When the atmosphere is clear, you can see Poseidon's temple in Sounio and the Acropolis of Athens. It is said that the 3 temples form a triangle (the holy triangle of ancient times).

After visiting the temple of Aphaia, we stopped at the Monastery of Saint Nektarios. Major construction on the Monastery of Saint Nektarios took place from 1904-1910 by the bishop Pentapoleos Nektarios. Construction continues even today. Scafolding was in the main sanctuary where artists are working on the ceiling paintings.

The Monastery of Saint Nektarios

Nektarios lived in the Monastery and died in 1920.  In 1961 he was declared a Saint because of his healing powers. His casket is in an annex to the central sanctuary.

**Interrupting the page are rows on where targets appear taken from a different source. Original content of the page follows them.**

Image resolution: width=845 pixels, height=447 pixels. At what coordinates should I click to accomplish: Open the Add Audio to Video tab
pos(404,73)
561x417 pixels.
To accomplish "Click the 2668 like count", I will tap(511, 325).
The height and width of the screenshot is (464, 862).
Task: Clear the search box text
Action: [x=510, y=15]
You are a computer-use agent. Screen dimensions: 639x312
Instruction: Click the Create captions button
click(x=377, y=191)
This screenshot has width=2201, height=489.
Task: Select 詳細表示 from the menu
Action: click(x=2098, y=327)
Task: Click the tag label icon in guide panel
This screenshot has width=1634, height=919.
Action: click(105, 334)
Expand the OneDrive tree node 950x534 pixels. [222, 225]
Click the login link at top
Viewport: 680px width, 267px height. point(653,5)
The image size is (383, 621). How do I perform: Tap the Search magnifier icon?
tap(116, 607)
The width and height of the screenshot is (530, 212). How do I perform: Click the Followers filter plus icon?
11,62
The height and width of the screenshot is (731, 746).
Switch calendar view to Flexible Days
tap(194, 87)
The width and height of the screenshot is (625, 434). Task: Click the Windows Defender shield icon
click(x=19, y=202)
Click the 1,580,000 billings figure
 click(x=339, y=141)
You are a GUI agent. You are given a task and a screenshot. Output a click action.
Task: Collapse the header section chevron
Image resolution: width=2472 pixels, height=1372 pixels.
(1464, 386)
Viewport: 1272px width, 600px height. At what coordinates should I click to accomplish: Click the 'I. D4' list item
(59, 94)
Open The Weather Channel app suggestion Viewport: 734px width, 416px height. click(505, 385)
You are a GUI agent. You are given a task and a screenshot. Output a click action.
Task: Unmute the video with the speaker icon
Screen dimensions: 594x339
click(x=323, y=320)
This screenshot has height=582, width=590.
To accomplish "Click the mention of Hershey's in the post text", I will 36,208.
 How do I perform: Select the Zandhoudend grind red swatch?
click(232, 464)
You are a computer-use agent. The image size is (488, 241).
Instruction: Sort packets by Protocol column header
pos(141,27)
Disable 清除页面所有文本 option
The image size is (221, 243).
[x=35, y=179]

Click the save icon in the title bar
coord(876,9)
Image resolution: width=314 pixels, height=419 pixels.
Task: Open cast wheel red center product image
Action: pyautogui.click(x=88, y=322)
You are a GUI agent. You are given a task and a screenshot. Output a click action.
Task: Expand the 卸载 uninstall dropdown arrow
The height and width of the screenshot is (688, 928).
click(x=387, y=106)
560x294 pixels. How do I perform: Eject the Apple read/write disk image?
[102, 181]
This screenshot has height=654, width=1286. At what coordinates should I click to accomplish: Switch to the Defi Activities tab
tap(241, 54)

It is said that the faithful who put their ears to the casket and hear his heartbeat are healed. Many devout Orthodox Catholics visit the Monastery because of the many accounts of healing that have occurred there.

The Monastery is on the road to Saint Marina and is about 6 kilometers away from the town of Aegina. The church has two tall bell-towers and 4 rows of windows which all have red archs. Fourteen nuns live in this Monastery.  After visting the Monastery we stopped at a roadside kiosk and paid 5 euros for a half kilo of postachios. (California pistachios cost about $20 a kilo.)